Hong Kong: Shares in China’s Tencent Holdings lost more ground on Thursday after it logged its first quarterly profit decline in nearly 13 years, and stated it did not know when it would get Chinese approval to make money off its most popular game.
The disappointing earnings results have highlighted the impact of a freeze on new China approvals for the gaming industry since March, due to the restructuring of related regulatory agencies in the world’s biggest gaming market. Reporting a 2 per cent decline in second-quarter net profit as well as its slowest revenue growth in three years, Tencent said the biggest hurdle to a return to rapid revenue growth was that it could not yet charge for its PlayerUnknowns’ Battlegrounds (PUBG) video game in China.
Shares in China’s largest social media and gaming company dropped 3 per cent, adding to a painful slide earlier this week after its blockbuster title ‘Monster Hunter: World’ was pulled in the country due to regulatory complaints. Gaming revenue accounted for 40 per cent of Tencent’s total revenue in the quarter.
China has a complex approvals process for games and while PUBG can be played as a free game, Tencent has yet to receive the nod to monetise it.
PUBG is a popular battle game — with more than 400 million players worldwide — developed by Tencent’s South Korean partner and investee company Bluehole.
Tencent was forced to pull Monster Hunter: World four days after its China launch. Company President Martin Lau told an earnings call on Wednesday the content was not fully compliant. without elaborating on it.

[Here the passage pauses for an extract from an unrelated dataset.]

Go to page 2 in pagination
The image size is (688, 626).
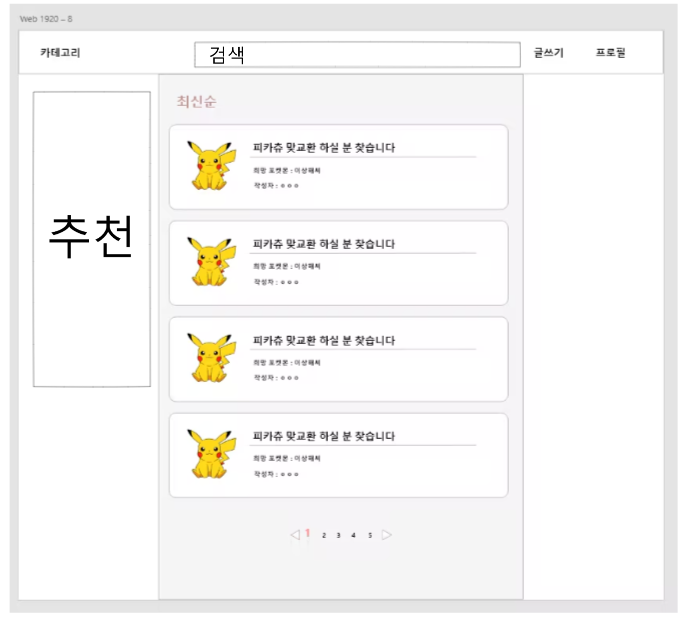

This is not the first time Tencent’s games have come under scrutiny from regulators. In July last year, China’s Communist Party mouthpiece People’s Daily criticised Tencent, describing its ‘Honour of Kings’ game as poison and called for tighter regulatory controls of online games.
While many analysts have moved to cut their target prices for Tencent’s stock this week, they were broadly upbeat about the firm’s longer-term outlook. “We consider the disruption to the game business to be temporary and primarily due to licensing suspension amid regulatory uncertainties; the business remains structurally intact, in our view,” Daiwa Capital markets analyst John Choi said in a client note.
Choi cut his price target to HK$400 (Dh187) from HK$490, but maintained his “buy” rating.
Fifteen analysts have lowered their target price on Tencent since Wednesday. The average price of 41 analysts fell to HK$487.59, or down 6 per cent over a month, according to Reuters data. But that remains far above Tencent’s share price of HK$326 in Thursday afternoon trade. “Fundamentally, the business is as strong as it has ever been, in our view, and management says that it is working on various initiatives to reinvigorate growth as soon as possible,” Renaissance Capital said in a research note.
Tencent was founded in 1998 and while its core business is in gaming, it also operates China’s dominant, booming social network WeChat, with more than 1 billion users.
Its shares have declined 12 per cent so far this week and have lost a third of their value since hitting a record high in January, as investors fret about growth momentum. Even so, it remains the biggest listed firm in Asia with a market capitalisation of nearly $400 billion. Other gaming shares were hit in the wake of Tencent’s downbeat results, including Chinese rival NetEase which lost 4 per cent while Japan’s Capcom, which developed Monster Hunter: World tumbled 5 per cent.
South Africa’s Naspers, which owns a 31 per cent stake in Tencent, saw its stock lose 8 per cent.